Manches wirkt leicht überzogen, als habe der Künstler Lemberg dem Fotografen Lemberg zu viele Effekte in die Motive gemischt. Der Eindruck mag nicht zuletzt daraus resultieren, dass die übrigen Aufnahmen von eben jener unaufdringlichen Sachlichkeit leben, die hier negiert wird. Allerdings zeigt Lemberg im Potsdamer Kunstverein KunstHaus ein weiteres konträres Pärchen, das an die bunten Siebdrucke der Pop Art denken lässt und sich nur widerspenstig als Ausschnitt zweier Discounter-Logos zu erkennen gibt. Hier funktioniert die Abstraktion perfekt.

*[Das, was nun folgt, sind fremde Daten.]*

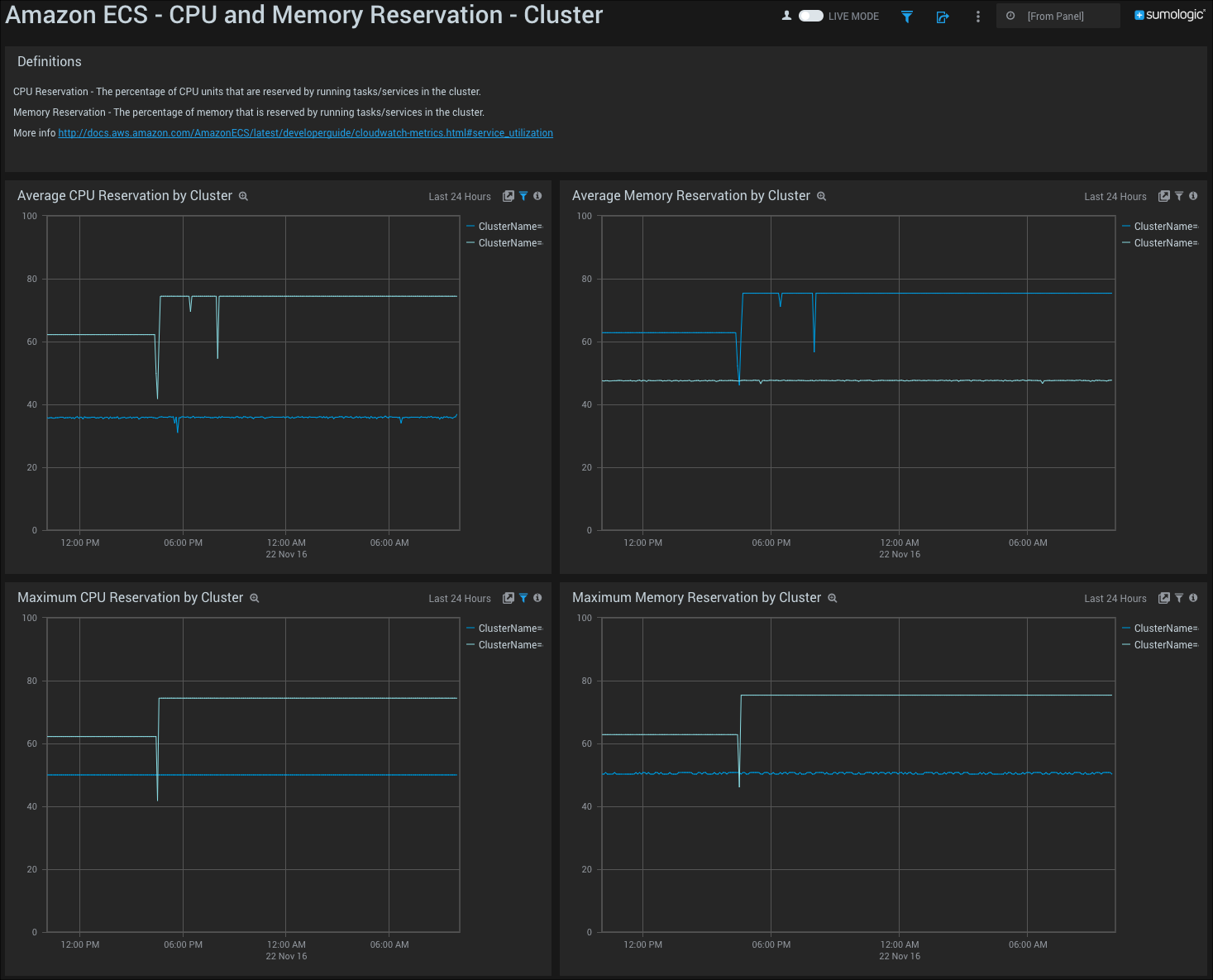
Task: Click the info icon on Maximum Memory Reservation panel
Action: tap(1193, 598)
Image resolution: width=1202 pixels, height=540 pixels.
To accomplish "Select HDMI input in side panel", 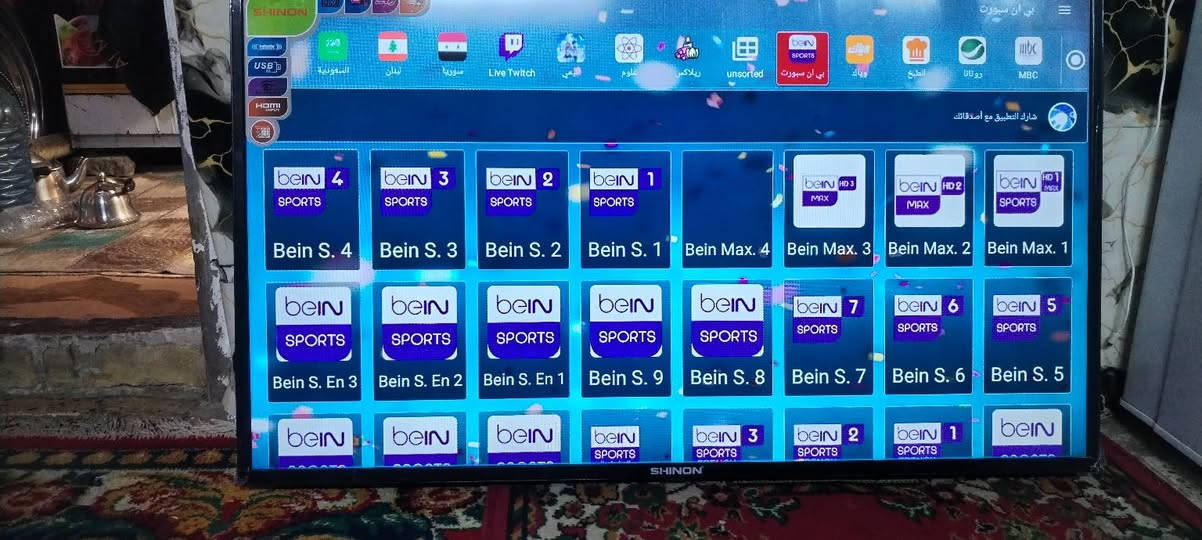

Man muss nicht alle Stationen besuchen, um einen Eindruck von der Schönheit der elegischen Natur und der ästhetischen Qualität von Lembergs Arbeit zu gewinnen. Doch es ist schon spannend zu sehen, wie differenziert sich die Atmosphäre in jedem Abschnitt der Unteren Havel vermittelt. In den sanften Kurven des Flusses finden unmerkliche Veränderungen statt. Und was die Ausstellungsorte vom historischen Gebäude bis zum multifunktionalen Saal anbelangt, hat wirklich jeder seinen eigenen Charakter.

Stadtgalerie, Uferstr. 10, Werder / Kunstverein KunstHaus Potsdam, Ulanenweg 9, / Schloss Caputh, Straße d. Einheit 2 / Galerie Kirche Petzow, Niemöllerstr. 1, Bad Belzig / Galerie Töplitz, An der Havel 68, Werder / St.-Marien-Andreas-Kirche Rathenow, Kirchplatz 10; alle bis 4. 9.